Reimbursement rates for Medicare and Medicaid differ substantially, according to the National Investment Center for Seniors Housing and Care, a nonprofit group that collects data on the industry. Nursing homes receive about $200 a day for a Medicaid patient on average, compared with about $500 for a patient in the traditional Medicare program and $430 for a Medicare patient in a managed care plan.
Alan Schoen, a 58-year-old resident with multiple sclerosis at a nursing home in Stockton, Calif., said he believed the facility was trying to discharge him because his Medicare coverage was ending.
While his wife was at work in late December, Mr. Schoen fell out of his bed. An ambulance took him to a hospital, which released him to the nursing home for physical therapy.
But then in early January, the nurses could not wake him. They sent him back to the hospital, which found that he had a bladder infection and pancreatitis, and he had to start using a catheter.
After he returned to the nursing home, it told him that his insurance would soon stop paying — and that he should move to an assisted living facility, where, he said, he would receive a lower level of care. But Mr. Schoen, who can no longer stand or walk, said he needs the kind of help he is receiving now.
“They are running a business,” Mr. Schoen said. “I get that, but it seems they forget the patient element in all of this.”
Mr. Schoen is appealing his discharge. A spokeswoman for his nursing home, citing privacy laws, said she could not comment on specific patients. But she also said the decision to involuntarily discharge any resident “would only be done in compliance with all applicable rules and regulations.”
Patty Ducayet, the long-term care ombudsman in Texas, said that disputes over whether a particular nursing home can meet a patient’s needs are common. That, she said, is often “a gray area.”

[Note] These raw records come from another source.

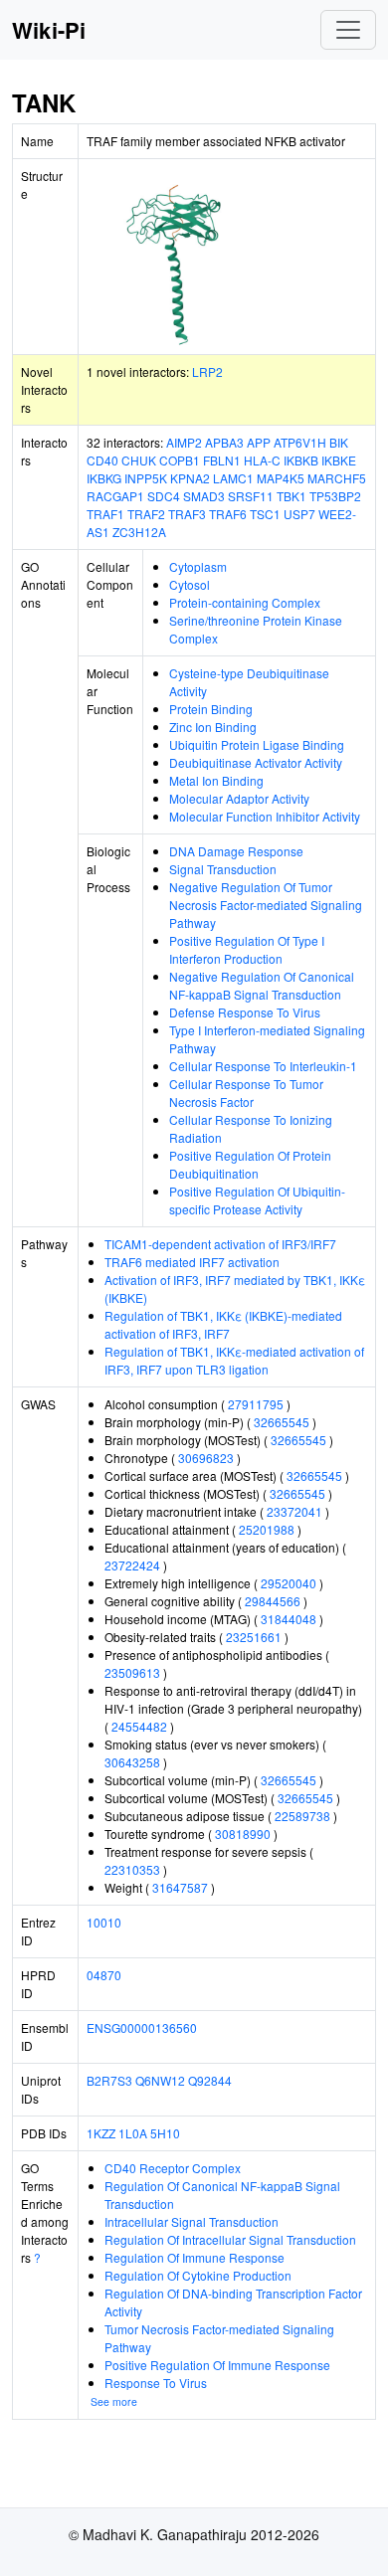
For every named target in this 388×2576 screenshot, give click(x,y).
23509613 (132, 1672)
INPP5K (145, 477)
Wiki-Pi (49, 30)
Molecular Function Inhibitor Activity (264, 816)
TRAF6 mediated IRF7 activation (192, 1261)
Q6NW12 (160, 2080)
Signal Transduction (223, 868)
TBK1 (291, 495)
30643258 (132, 1761)
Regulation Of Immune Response (194, 2257)
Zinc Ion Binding (213, 726)
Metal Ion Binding (216, 780)
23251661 (254, 1636)
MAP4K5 (280, 477)
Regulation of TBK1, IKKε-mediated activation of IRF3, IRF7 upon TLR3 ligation (234, 1360)
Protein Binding (211, 708)
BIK (338, 442)
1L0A (132, 2132)
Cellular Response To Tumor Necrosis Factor (246, 1092)
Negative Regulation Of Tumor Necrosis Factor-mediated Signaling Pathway (265, 904)
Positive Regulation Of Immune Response (217, 2364)
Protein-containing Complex (244, 602)
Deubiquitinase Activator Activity (255, 762)
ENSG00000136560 (142, 2027)
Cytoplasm (198, 566)
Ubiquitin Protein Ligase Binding (256, 744)
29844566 (272, 1600)
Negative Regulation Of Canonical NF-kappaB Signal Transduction (261, 985)
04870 (104, 1974)
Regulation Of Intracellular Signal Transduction (230, 2239)
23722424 (132, 1565)
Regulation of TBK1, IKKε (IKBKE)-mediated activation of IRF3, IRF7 (223, 1324)
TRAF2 (146, 513)
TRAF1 (105, 513)
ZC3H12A (139, 531)
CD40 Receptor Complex (172, 2167)
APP (259, 442)
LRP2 (207, 371)
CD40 (102, 460)
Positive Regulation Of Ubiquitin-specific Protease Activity (257, 1200)
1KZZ (101, 2132)
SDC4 (163, 495)
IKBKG (104, 477)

A nursing home may be justified in saying it cannot care for patients who cannot breathe on their own. But, Ms. Ducayet said, it would not be justified in discharging patients because they refused to take medications or because they filed complaints with state officials.
Even when residents win an appeal of an eviction, they have no guarantee they will be welcomed back. That was the case with Gloria Single, an 82-year-old with Alzheimer’s who often became agitated, according to her legal complaint.

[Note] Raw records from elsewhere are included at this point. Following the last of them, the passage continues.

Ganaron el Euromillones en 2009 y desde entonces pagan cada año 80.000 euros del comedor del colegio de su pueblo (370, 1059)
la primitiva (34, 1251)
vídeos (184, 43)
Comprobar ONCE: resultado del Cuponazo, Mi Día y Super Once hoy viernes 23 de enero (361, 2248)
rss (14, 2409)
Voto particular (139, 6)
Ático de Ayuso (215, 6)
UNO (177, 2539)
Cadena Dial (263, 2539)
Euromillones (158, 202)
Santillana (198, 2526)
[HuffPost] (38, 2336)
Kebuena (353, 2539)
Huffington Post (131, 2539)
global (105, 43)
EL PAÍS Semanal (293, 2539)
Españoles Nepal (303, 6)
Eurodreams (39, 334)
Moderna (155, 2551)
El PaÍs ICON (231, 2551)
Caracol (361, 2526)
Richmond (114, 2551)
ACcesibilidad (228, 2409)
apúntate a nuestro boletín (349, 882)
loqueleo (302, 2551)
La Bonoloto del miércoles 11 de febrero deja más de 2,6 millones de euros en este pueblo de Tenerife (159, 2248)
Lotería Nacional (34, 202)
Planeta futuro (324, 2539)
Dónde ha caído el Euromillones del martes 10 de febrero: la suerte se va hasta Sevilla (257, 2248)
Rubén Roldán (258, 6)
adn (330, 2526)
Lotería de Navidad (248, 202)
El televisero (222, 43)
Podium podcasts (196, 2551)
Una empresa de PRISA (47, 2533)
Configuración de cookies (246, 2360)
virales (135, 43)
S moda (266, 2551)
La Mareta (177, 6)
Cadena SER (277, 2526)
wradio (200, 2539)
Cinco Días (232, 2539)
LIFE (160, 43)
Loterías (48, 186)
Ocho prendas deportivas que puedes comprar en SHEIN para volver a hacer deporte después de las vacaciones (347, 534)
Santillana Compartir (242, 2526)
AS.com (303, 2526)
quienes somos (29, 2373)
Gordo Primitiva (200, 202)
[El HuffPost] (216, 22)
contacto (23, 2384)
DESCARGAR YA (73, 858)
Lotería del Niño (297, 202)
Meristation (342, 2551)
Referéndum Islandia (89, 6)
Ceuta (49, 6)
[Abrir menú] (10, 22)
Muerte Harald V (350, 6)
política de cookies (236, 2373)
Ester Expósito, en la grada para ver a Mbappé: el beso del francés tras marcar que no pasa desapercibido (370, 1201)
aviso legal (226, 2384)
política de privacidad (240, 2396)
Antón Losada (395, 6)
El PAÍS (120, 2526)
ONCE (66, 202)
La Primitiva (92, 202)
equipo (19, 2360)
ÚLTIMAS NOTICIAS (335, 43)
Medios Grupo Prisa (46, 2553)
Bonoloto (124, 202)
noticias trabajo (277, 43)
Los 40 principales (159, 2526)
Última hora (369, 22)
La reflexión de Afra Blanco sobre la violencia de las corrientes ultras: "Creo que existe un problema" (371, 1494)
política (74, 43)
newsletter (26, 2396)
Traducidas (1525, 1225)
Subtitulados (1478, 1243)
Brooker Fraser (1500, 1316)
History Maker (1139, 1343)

After being discharged from the California nursing home where she lived with her husband, Ms. Single won an appeal. But the nursing home would not accept her. “They don’t take you back and there are no consequences,” said Kelly Bagby, a lawyer at the AARP Foundation who is representing Ms. Single.

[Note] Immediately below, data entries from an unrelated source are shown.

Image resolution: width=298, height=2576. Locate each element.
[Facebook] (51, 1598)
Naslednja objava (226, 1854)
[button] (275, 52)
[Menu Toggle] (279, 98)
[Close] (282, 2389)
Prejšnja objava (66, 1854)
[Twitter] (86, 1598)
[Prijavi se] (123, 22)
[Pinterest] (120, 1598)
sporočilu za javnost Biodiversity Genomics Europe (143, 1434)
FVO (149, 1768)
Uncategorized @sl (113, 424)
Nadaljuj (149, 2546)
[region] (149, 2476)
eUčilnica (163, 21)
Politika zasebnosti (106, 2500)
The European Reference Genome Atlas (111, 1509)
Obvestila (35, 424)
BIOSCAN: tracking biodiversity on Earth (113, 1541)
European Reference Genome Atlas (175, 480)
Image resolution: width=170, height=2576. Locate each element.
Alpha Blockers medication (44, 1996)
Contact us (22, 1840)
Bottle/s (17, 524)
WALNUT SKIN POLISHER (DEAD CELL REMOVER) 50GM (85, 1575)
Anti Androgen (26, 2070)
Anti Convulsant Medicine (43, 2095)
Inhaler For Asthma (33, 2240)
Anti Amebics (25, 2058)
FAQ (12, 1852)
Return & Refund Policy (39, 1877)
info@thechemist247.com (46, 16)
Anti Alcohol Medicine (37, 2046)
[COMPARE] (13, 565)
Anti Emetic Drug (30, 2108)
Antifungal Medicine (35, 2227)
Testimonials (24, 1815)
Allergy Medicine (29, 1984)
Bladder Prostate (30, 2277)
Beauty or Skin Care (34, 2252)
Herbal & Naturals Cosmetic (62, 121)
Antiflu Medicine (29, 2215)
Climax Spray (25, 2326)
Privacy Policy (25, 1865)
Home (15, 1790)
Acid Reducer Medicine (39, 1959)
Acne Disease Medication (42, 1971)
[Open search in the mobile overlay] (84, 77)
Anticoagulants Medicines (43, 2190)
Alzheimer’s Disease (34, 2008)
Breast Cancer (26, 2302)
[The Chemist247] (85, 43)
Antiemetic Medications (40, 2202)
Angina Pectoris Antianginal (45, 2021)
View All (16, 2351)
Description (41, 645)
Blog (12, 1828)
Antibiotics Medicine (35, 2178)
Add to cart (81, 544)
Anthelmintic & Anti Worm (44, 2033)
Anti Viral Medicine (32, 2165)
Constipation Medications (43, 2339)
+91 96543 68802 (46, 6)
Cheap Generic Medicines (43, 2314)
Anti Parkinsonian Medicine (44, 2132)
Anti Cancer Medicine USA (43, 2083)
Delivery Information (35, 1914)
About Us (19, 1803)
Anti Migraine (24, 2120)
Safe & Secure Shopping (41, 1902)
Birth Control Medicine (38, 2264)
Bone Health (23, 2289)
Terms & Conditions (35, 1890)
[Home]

Susan Rogers, the ombudsman who assisted Ms. Zwaschka-Blansfield, said she was incredulous when she learned Ms. Zwaschka-Blansfield’s nursing home suggested discharging her to a homeless shelter, which she said was not open during the day.
“Where is she going to get home health” services? Ms. Rogers asked. “In a park?”
That crisis has been averted. After Ms. Rogers petitioned on Ms. Zwaschka-Blansfield’s behalf, she said the nursing home found her an independent living arrangement nearby.
If she had not intervened, Ms. Rogers said, Ms. Zwaschka-Blansfield, who lives on roughly $800 a month, might have been homeless.